Choosing the Right RPA Solutions
Because company work processes are unique, RPA solutions must be tailored to each job. SIs can work with their customers to help them get started. Step one is identifying bottlenecks and pain points, and designing SysTalk.RPA workflows to solve them.
The workflows are loaded onto Elitegroup LIVA Z3 Plus computers, which use Intel® Core™ processors to run the automations. The palm-size computers can run dozens or even hundreds of workflows, simultaneously, sequentially, or both.
“Maybe at 8:00, one workflow will collect marketing data from Yahoo or Facebook, then at 9:00 it will switch to generating information in the ERP system,” says Huang.
Companies typically deploy a dozen or more LIVA Z3 Plus devices, each one running automations for a specific work group. Employees don’t need to lift a finger to start the workflows, which are timed to begin and end their tasks at set intervals—or run continuously, depending on the job.
The compact machines — measuring just 117 x 128 X 35 millimeters (Figure 1) — are designed to hide behind computer monitors, where they won’t distract workers.
“They operate silently, without a keyboard or a mouse, and nobody even realizes they are working. That is the point of an RPA system,” Huang says.
Because software robots never sleep, once workflows are set, they can operate at scale around the clock. For large projects, the results can be dramatic. @ECS_GlobalHQ
Because software robots never sleep, once workflows are set, they can operate at scale around the clock. For large projects, the results can be dramatic.
An Electronic Manufacturing Services company (EMS), for example, needed to transfer HR data for its 10,000 employees from Excel spreadsheets to a new software program. Managers expected to employ 10 people for at least 10 workdays to complete the task. Instead, SysTalk.RPA did the job in a single day.
Equally valuable, the robot’s work was error-free. “When humans transfer a lot of data, there are always typing errors,” Lin says.
The company didn’t want important employee ID information entered incorrectly, so it had originally planned to have the employees check one another’s work for mistakes. RPA made that unnecessary. “The job the machine did was perfect,” Lin says.
Chatbots for Customer Service and Sales
In addition to eliminating drudge work, companies can use RPA to assist online customers. TPI SysTalk.Chat uses natural language processing and machine learning to decipher website visitors’ questions and provide personalized answers, sometimes referring them to other company sites for additional information.
The chatbots also capture customer sessions and email addresses, sending sales representatives effortless leads. Because they operate across time zones, chatbots are especially useful to companies with worldwide operations.

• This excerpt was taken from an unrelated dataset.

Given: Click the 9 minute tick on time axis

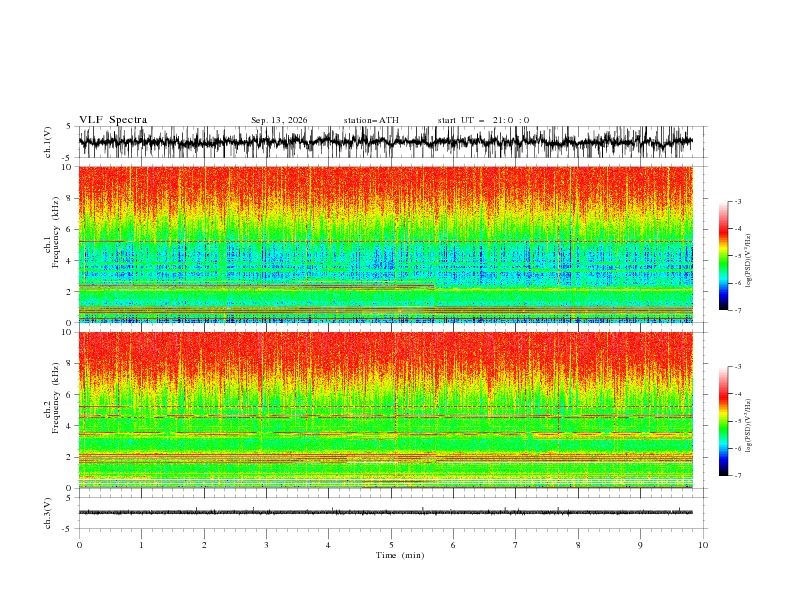Looking at the screenshot, I should (640, 545).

The experience of a Taiwan-based global bank shows how powerful the combination of AI chatbots and automation can be in transforming operations. Three employees were spending an average of 42 days to compile and edit lists of potential loan customers gleaned from company websites. After adopting SysTalk.Chat, the bank was able to gather this information in the course of three days, cutting employee work time in half.

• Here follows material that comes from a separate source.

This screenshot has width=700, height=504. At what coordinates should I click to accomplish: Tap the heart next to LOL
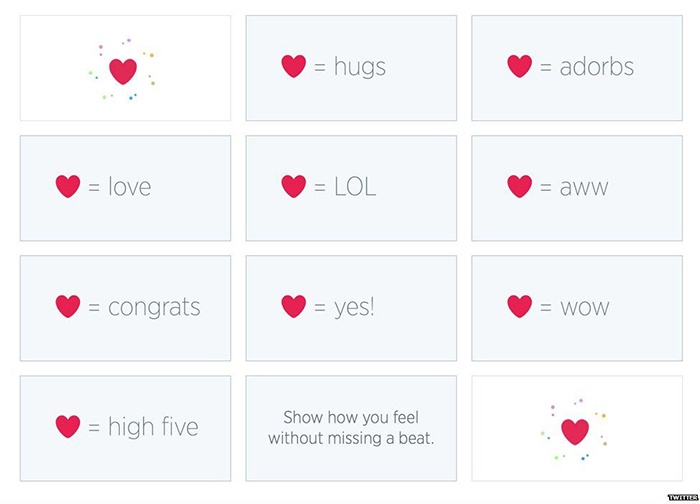(x=293, y=186)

Entrée to Advanced Technology
Businesses often begin with RPA by replacing simple legacy processes, adding more complex automations when they see the time and money they save.
A Taiwan real estate company used SysTalk.RPA to replace the rote work of one full-time marketing assistant, who spent three hours each day compiling information for marketing reports. Robots accomplished the task in 30 minutes, freeing the interns to learn about the business and engage in more substantive work.

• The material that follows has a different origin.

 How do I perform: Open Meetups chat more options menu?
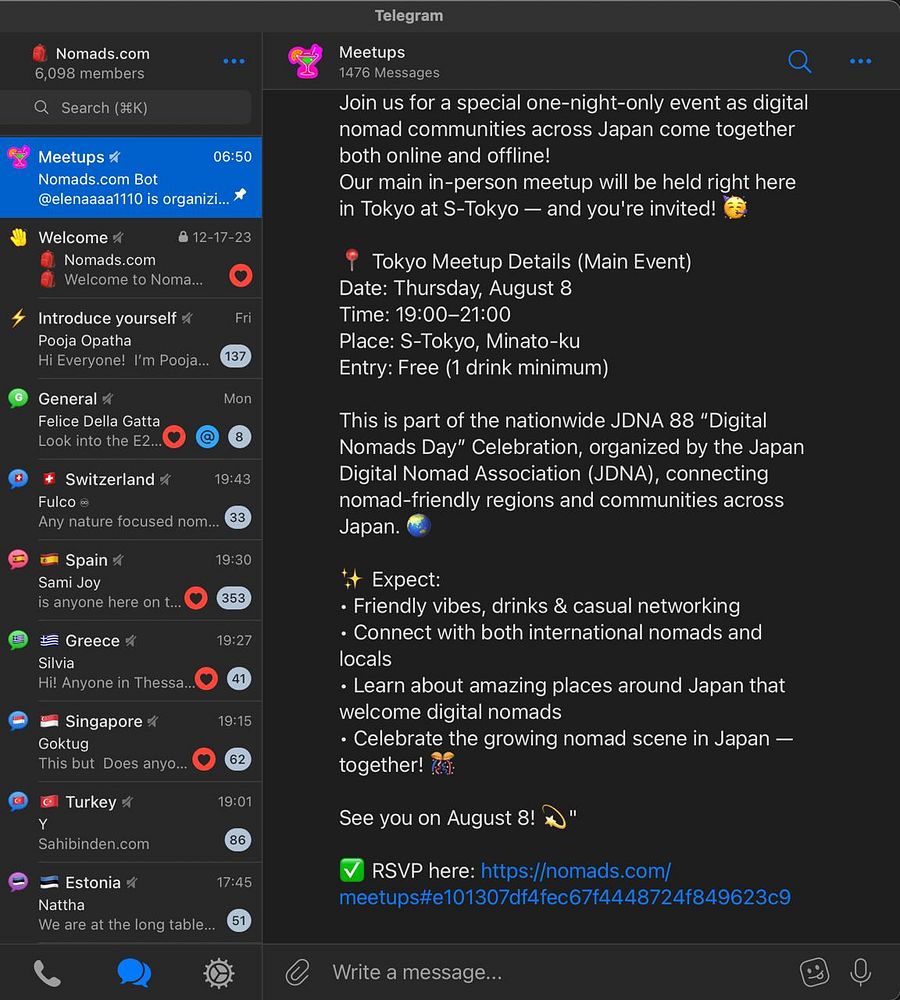click(x=860, y=61)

After success with its first venture, the company broadened the scope of its RPA, and had the IT department implement SysTalk.Chat to create a virtual home search assistant for customers.
For many companies, RPA serves as a springboard to still more advanced digital technologies, such as big data analytics and predictive maintenance, Huang says. “When businesses see the many jobs RPA can do, it leads them to explore other opportunities to make themselves more competitive using digital tools.”